Information section start

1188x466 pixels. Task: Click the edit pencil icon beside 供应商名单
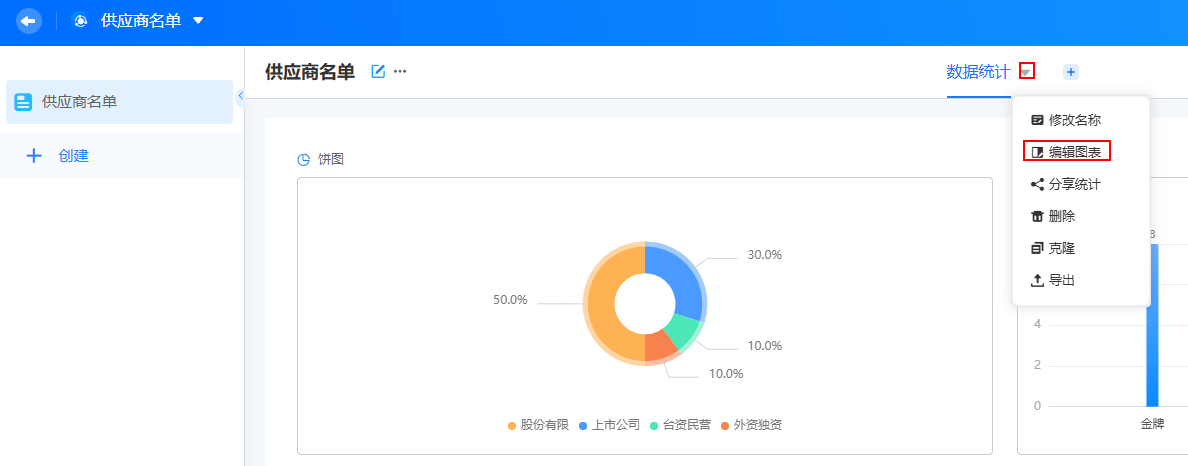pos(378,71)
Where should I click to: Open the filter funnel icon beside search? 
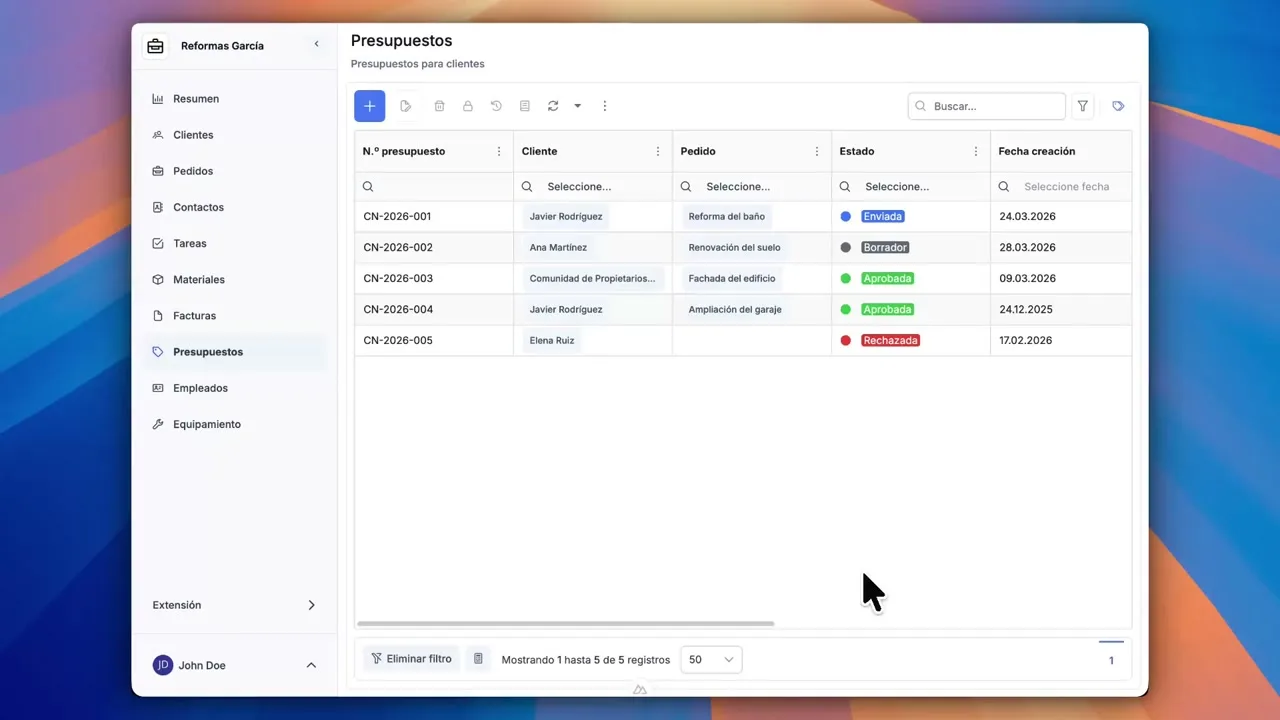(x=1083, y=106)
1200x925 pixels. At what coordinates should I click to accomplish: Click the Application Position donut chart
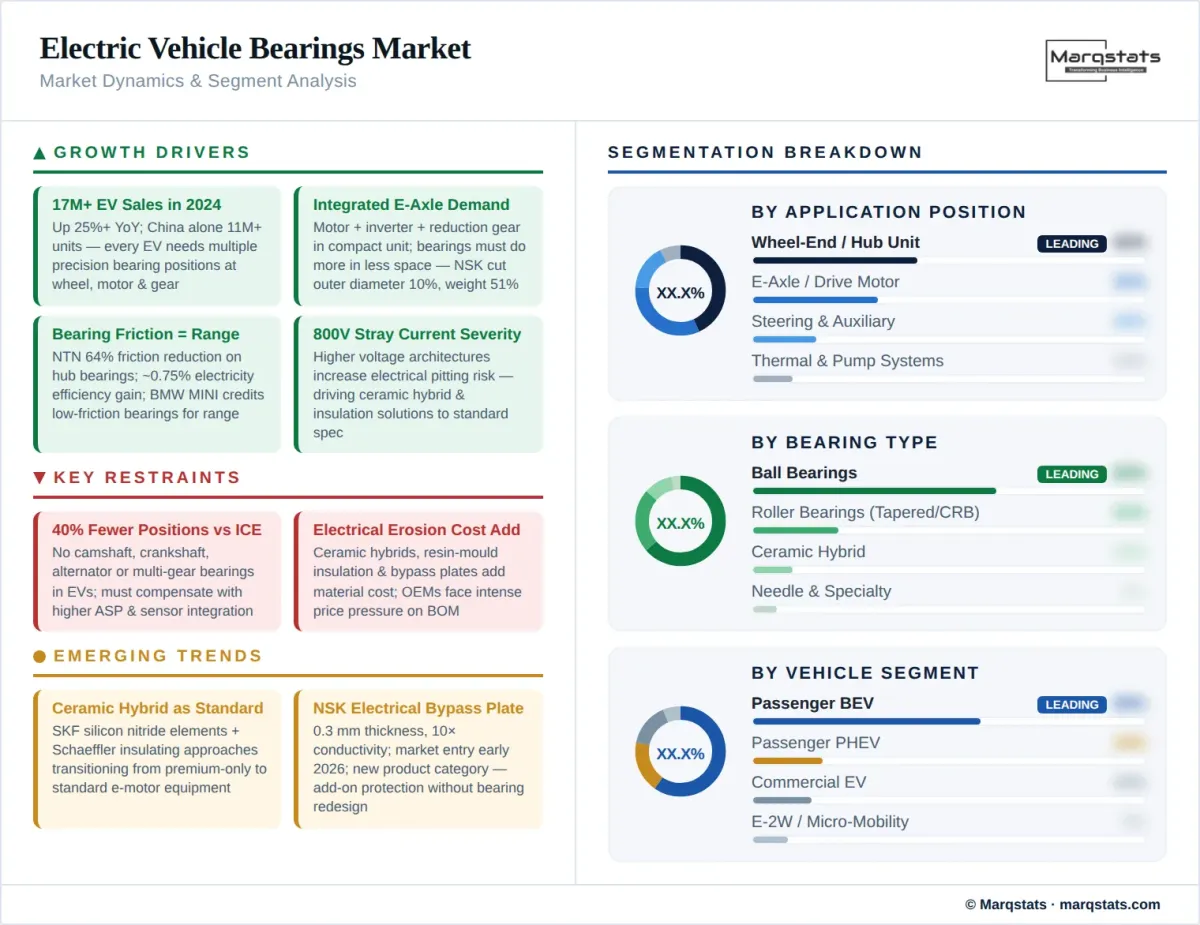pos(680,292)
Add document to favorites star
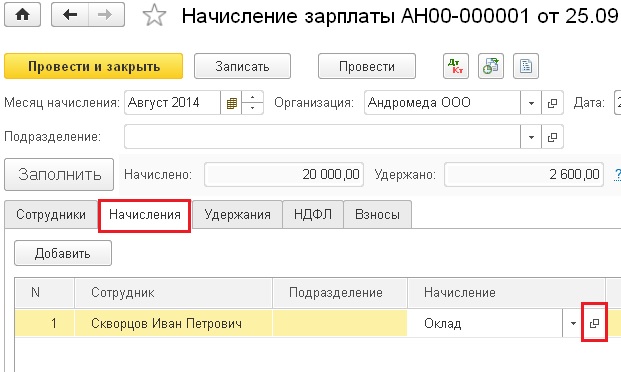 coord(154,15)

Information section end

◆ **Assignment**: Repeat the data word for word. Images are not part of the copy.

◆ **Task response**:
1188x466 pixels. Task: Click the edit pencil icon beside 供应商名单
pos(378,71)
Where should I click to: Open the filter funnel icon beside search? 
(x=1083, y=106)
1200x925 pixels. At what coordinates should I click to accomplish: Click the Application Position donut chart
pos(680,292)
Add document to favorites star
 coord(154,15)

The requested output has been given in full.